(Data records)
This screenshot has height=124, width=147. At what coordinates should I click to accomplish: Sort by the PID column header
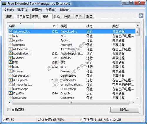pos(55,26)
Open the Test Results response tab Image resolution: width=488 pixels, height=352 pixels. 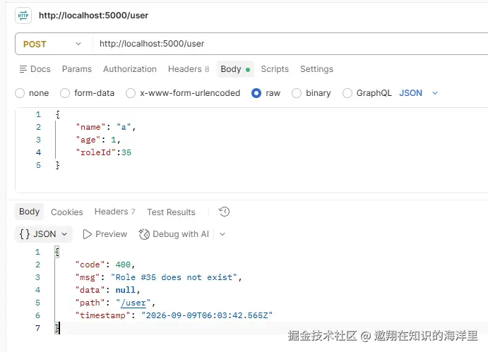pos(171,212)
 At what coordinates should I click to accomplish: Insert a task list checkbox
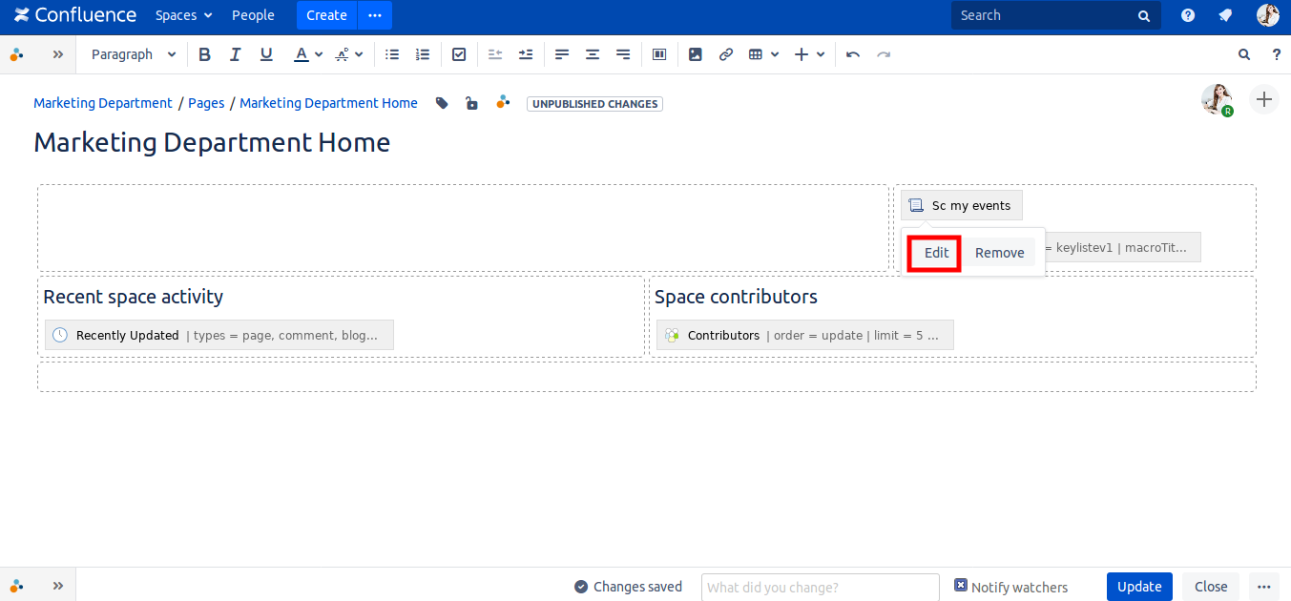click(459, 54)
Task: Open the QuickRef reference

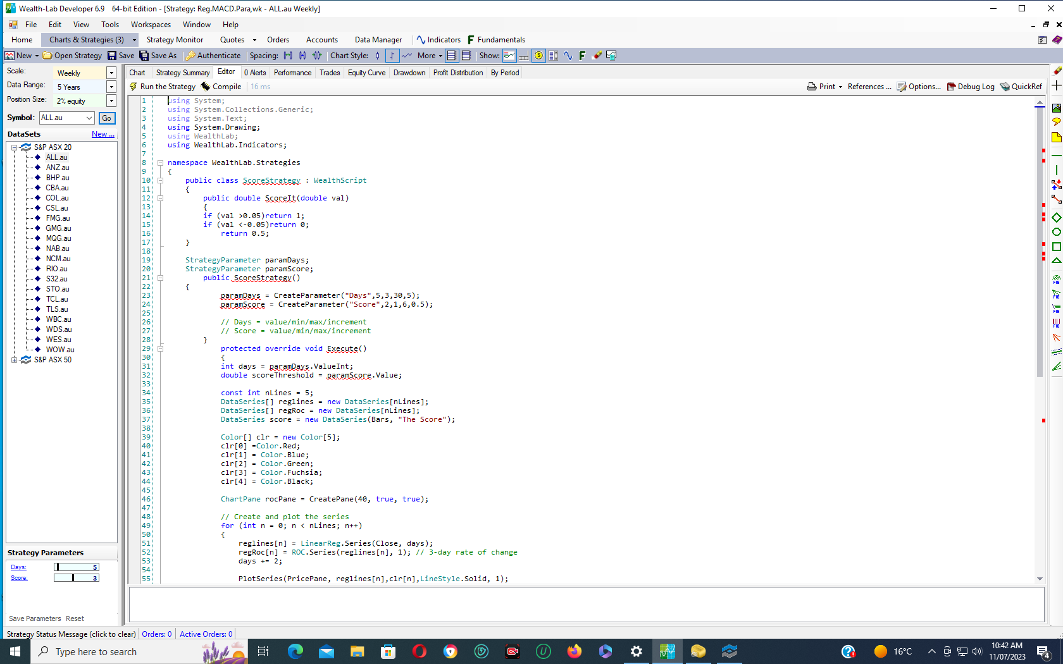Action: (x=1021, y=87)
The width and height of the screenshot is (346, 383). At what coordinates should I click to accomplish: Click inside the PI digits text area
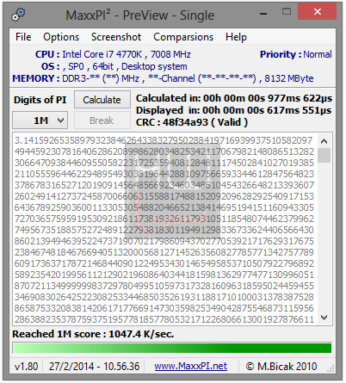coord(164,229)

How to complete this task
Final stretch of the data: repeat exactly each line from the one containing "At what coordinates should I click to accomplish: Insert" through the last, and omit all pictures.

Task solution
 At what coordinates should I click to accomplish: Insert a task list checkbox
click(459, 54)
Task: Open the QuickRef reference

Action: (x=1021, y=87)
The width and height of the screenshot is (346, 383). At what coordinates should I click to accomplish: Click inside the PI digits text area
coord(164,229)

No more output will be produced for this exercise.